* _Listing_:
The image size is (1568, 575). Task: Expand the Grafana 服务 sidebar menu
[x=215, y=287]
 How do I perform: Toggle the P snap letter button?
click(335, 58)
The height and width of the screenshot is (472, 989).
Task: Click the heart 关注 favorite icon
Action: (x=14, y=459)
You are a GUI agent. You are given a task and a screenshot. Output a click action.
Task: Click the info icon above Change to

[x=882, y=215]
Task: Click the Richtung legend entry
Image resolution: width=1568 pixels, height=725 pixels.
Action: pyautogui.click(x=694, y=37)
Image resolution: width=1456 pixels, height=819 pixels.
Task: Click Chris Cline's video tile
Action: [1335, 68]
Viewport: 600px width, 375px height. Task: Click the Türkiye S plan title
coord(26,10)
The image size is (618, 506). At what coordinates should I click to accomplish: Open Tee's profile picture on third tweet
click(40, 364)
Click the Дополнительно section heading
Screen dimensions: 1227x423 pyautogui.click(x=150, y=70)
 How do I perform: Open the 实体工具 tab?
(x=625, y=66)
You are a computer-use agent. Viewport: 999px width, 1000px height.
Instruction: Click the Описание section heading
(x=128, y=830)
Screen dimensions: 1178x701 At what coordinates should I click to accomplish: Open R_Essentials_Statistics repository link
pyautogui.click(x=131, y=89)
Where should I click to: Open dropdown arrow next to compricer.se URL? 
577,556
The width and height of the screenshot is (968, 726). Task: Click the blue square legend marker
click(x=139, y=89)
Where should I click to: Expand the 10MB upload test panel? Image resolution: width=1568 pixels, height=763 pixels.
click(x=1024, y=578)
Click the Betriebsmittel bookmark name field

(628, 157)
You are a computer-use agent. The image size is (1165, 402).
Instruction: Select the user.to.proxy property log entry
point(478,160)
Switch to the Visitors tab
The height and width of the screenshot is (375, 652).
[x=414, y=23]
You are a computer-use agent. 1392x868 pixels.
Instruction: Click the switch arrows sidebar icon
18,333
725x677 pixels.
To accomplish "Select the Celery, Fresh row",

* _Work to complete_:
Reproduce the listing above with "header" substituted for every occurrence of "section heading". Leave everything else unchanged.

* _Answer for the task_:
The image size is (1568, 575). Task: Expand the Grafana 服务 sidebar menu
[x=215, y=287]
 How do I perform: Toggle the P snap letter button?
click(335, 58)
The height and width of the screenshot is (472, 989).
Task: Click the heart 关注 favorite icon
Action: (x=14, y=459)
You are a GUI agent. You are given a task and a screenshot. Output a click action.
Task: Click the info icon above Change to

[x=882, y=215]
Task: Click the Richtung legend entry
Image resolution: width=1568 pixels, height=725 pixels.
Action: pyautogui.click(x=694, y=37)
Image resolution: width=1456 pixels, height=819 pixels.
Task: Click Chris Cline's video tile
Action: [1335, 68]
Viewport: 600px width, 375px height. Task: Click the Türkiye S plan title
coord(26,10)
The image size is (618, 506). At what coordinates should I click to accomplish: Open Tee's profile picture on third tweet
click(40, 364)
Click the Дополнительно header
Screen dimensions: 1227x423 pyautogui.click(x=150, y=70)
 How do I perform: Open the 实体工具 tab?
(x=625, y=66)
You are a computer-use agent. Viewport: 999px width, 1000px height.
Instruction: Click the Описание header
(x=128, y=830)
Screen dimensions: 1178x701 At what coordinates should I click to accomplish: Open R_Essentials_Statistics repository link
pyautogui.click(x=131, y=89)
Where should I click to: Open dropdown arrow next to compricer.se URL? 
577,556
The width and height of the screenshot is (968, 726). Task: Click the blue square legend marker
click(x=139, y=89)
Where should I click to: Expand the 10MB upload test panel? Image resolution: width=1568 pixels, height=763 pixels.
click(x=1024, y=578)
Click the Betriebsmittel bookmark name field

(628, 157)
You are a computer-use agent. The image size is (1165, 402).
Instruction: Select the user.to.proxy property log entry
point(478,160)
Switch to the Visitors tab
The height and width of the screenshot is (375, 652).
[x=414, y=23]
You are a computer-use agent. 1392x868 pixels.
Instruction: Click the switch arrows sidebar icon
18,333
725x677 pixels.
To accomplish "Select the Celery, Fresh row",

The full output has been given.